**What is asked**.
1. Answer these questions using the thread below.
(a) How long was the visit to Kasey's mother during summer vacation?
(b) Which show will Kasey be starring in this fall?
(c) SparkyLT says stage fright comes from holding a conversation with how many people?
2. Please write out everything in the thread from "I'm working on" down to "Beast this fall.".

::: Selection

# I've returned! (:



## kaseyisrad (Aug 22, 2008)

Hey guys, I'm back on the Forum. 

I haven't had a busy summer really, alot of reinventing, I suppose. I visted my mother for a month out of my summer vacation, only to see that she has a new boyfriend and a need to have me in her life more. School vacations is all she'll get for now. She's doing alot better though, I was suprised.

I'm working on alot of new peices. Poems and short stories more often now than anything. I haven't been able to grab on to anything and turn it into a novel yet; that's why I'm here. I find when I'm around other writers I tend to want to write more. Maybe it's a competitive thing. 

Also, I've found I really love acting. I'll be starring in Beauty and the Beast this fall. 

Look forward to posting again. 

-Kasey \\/


----------



## SparkyLT (Aug 22, 2008)

Hey and welcome back, Kasey.

Ah, I envy you. Acting is something I wanna do in my life at some point...


----------



## kaseyisrad (Aug 22, 2008)

Thank you. 
& Go for it! It's really great for stress, it's nice to escape into someone elses life for awhile.


----------



## terrib (Aug 22, 2008)

welcome back kasey...glad to hear your mom is doing better....sure missed you, kid


----------



## kaseyisrad (Aug 22, 2008)

Thanks, Terrib.


----------



## SparkyLT (Aug 22, 2008)

> it's nice to escape into someone elses life for awhile


That's probably part of why I write. I really couldn't act though; I get stage fright holding a conversation with more than three people ;-)


----------



## Nickie (Aug 23, 2008)

Welcome back!


Nickie


----------



## Shinn (Aug 23, 2008)

Welcome back to WF Kasey


----------



## Sam (Aug 23, 2008)

Welcome back, Kasey.


----------



## Tiamat (Aug 23, 2008)

Welcome back, Kasey.  Been wondering where you'd disappeared to.


----------



## flashgordon (Aug 23, 2008)

Welcome back.... I wish I had a summer vacation.


----------



## kaseyisrad (Aug 24, 2008)

Thanks guys!


----------



## Lexy (Aug 25, 2008)

Hi Kasey....grats on Beauty and the Beast! 
By the way, really like your signature.


----------



## kaseyisrad (Aug 25, 2008)

Thank you, and thank you.


----------



## Otto Ray Sing (Aug 25, 2008)

Kasey, it's good to find that your mother is feeling better.  Keep up the acting.  Maybe someday we'll see you on the big screen.


----------



## kaseyisrad (Aug 25, 2008)

Thank you! Hmm, being on the big screen sounds lovely


----------



## A-L (Aug 25, 2008)

Welcome back!


----------



## XxSavannahxX (Aug 27, 2008)

KASEYYYYYYY WRITING BUDDYYYYY (= I never thought I would find you on here!!!! haha I just got your comment for "Fair Weathered Secret" and thank you, I really have been trying to work on description. (= 

I also took your advice and signed up here (= so thank you so much for recommending this site (=

XoXo.


----------



## kaseyisrad (Aug 27, 2008)

No problem!


----------

::::::
::: Extracted information

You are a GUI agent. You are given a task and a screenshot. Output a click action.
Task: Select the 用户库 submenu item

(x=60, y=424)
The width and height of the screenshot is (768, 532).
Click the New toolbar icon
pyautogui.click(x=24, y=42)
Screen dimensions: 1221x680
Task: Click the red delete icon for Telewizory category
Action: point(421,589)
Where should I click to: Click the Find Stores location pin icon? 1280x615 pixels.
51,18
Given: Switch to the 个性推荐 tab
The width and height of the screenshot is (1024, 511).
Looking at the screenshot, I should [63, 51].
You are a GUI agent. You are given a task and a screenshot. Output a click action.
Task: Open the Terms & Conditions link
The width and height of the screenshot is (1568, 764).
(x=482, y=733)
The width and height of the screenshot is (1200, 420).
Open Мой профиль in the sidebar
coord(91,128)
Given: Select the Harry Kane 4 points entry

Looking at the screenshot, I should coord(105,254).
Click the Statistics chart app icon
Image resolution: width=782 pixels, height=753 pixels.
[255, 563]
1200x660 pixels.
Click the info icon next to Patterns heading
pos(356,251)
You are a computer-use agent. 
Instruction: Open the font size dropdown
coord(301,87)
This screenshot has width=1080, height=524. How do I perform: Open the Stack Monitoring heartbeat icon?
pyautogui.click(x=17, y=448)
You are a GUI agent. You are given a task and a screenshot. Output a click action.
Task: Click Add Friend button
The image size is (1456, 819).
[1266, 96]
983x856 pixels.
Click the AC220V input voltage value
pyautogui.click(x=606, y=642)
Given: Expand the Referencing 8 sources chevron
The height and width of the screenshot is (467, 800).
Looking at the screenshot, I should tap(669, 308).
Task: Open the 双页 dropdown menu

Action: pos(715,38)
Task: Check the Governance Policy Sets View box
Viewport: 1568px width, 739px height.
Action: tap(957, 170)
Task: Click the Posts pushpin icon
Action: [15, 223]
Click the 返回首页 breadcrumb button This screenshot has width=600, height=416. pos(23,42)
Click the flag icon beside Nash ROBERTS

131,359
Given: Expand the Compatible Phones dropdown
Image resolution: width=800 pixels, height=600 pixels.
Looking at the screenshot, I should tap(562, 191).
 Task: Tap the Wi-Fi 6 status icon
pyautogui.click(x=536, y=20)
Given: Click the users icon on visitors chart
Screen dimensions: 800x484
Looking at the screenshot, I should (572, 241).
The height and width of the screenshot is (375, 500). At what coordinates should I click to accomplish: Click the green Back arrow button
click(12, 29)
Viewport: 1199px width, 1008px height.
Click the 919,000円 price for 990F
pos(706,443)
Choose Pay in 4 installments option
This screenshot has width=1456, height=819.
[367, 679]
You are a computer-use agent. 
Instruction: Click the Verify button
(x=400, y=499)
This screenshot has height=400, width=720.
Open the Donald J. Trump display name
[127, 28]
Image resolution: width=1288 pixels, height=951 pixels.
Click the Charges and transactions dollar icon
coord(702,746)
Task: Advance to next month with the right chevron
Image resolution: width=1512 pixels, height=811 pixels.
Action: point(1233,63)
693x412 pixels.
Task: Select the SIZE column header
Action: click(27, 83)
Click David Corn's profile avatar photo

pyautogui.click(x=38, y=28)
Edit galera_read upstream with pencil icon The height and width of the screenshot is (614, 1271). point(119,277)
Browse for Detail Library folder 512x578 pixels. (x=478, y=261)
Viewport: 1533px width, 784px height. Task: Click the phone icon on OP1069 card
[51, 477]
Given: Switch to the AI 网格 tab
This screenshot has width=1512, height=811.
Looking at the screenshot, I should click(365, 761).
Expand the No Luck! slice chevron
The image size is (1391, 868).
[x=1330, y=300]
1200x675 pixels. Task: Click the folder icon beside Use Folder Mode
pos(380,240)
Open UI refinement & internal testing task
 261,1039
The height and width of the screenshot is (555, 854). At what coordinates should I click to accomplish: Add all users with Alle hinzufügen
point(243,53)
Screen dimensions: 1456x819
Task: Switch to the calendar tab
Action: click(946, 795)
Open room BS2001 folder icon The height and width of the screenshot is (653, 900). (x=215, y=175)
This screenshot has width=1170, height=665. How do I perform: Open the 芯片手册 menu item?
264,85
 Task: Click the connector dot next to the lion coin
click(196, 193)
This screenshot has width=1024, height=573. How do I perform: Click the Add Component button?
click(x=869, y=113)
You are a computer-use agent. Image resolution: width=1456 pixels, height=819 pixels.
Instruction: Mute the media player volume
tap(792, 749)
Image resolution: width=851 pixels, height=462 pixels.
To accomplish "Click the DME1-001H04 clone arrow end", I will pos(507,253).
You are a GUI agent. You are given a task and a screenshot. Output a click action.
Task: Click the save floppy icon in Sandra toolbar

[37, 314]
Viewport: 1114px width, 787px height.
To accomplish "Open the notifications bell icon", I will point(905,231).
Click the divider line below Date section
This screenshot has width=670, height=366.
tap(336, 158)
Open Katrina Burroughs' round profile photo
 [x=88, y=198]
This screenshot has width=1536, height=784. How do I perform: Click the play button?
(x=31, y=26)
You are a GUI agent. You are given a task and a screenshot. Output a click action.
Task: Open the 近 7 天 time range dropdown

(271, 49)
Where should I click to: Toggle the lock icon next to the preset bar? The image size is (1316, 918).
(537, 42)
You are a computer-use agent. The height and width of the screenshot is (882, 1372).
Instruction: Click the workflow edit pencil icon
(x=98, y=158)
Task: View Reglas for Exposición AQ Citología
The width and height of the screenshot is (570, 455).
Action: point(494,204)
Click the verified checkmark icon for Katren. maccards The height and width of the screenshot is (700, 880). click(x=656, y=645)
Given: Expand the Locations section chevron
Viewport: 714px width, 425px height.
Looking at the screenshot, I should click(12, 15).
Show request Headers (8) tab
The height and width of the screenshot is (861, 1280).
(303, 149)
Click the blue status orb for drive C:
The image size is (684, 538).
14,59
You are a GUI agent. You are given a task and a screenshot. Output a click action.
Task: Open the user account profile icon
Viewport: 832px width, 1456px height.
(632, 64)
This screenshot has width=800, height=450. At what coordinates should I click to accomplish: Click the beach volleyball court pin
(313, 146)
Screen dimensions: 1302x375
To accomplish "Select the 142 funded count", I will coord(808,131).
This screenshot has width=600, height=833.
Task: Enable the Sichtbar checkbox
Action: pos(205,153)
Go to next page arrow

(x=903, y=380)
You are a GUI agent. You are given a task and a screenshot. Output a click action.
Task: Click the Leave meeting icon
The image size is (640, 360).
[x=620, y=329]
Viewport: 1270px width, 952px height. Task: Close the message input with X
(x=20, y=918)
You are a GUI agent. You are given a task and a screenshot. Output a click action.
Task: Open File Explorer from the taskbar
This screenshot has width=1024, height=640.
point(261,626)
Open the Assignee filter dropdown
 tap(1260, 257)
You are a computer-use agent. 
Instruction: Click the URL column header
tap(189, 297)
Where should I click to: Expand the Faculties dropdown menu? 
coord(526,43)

::::::

**Outputs**.
1.
(a) A month.
(b) Beauty and the Beast.
(c) More than three people.

2.
I'm working on alot of new peices. Poems and short stories more often now than anything. I haven't been able to grab on to anything and turn it into a novel yet; that's why I'm here. I find when I'm around other writers I tend to want to write more. Maybe it's a competitive thing. 

Also, I've found I really love acting. I'll be starring in Beauty and the Beast this fall.